Cloud Experiments: Building an Automated Cost-Saving Solution for EC2 Instances

The source code for this article can be found here.

Welcome to another cloud experiment! The idea behind these hands-on tutorials is to provide practical experience building cloud-native solutions of different sizes using AWS services and CDK. We’ll focus on developing expertise in Infrastructure as Code, AWS services, and cloud architecture while understanding both the “how” and “why” behind our choices.

Using Resources Just When You Need Them

Most tech teams nowadays are wise enough to avoid testing features and bug fixes in production ~~but only if there’s a chance management will catch them~~. Instead, we split our deployments into production, staging, and development environments, using a rigorous workflow to ensure only mature code makes it to our production servers.

This, of course, can become costly as the size of the system and the number of instances/resources for each environment keeps growing. We usually employ some techniques to limit the costs, like reserving the use of beefy instances only for production environments, and running staging/development loads on their cheaper, less-powerful cousins.

These running instances still cost money, so we want to ensure they are running only when people will use them, which means (hopefully) from Monday through Friday during work hours.

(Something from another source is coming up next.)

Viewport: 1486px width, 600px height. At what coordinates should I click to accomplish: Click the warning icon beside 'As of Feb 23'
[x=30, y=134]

We are going to design a little solution for solving this problem and saving a bunch of money ~~and, while we are at it, take note to bring up these numbers in the next salary negotiation talk~~.

Designing an Automated Mechanism for Starting and Stopping Instances

Staging and Development instances, in many places, are used almost exclusively during work hours, from 9:00 to 17:00.

Starting Stopping Schedule

We can ensure that machines are running only when they are needed with only 10 state transitions per week:

Start the instances on Monday at 9:00
Stop the instances on Monday at 17:00
Start the instances on Tuesday at 9:00
Stop the instances on Tuesday at 17:00
Start the instances on Wednesday at 9:00
Stop the instances on Wednesday at 17:00
Start the instances on Thursday at 9:00
Stop the instances on Thursday at 17:00
Start the instances on Friday at 9:00
Stop the instances on Friday at 17:00

Because the actions are periodic, we can achieve this by using EventBridge Scheduler events, Lambda functions, and the AWS SDK. The simplest solution is to use two scheduler rules (one for starting, one for stopping) and associate each of them with a Lambda Function (one for starting, one for stopping).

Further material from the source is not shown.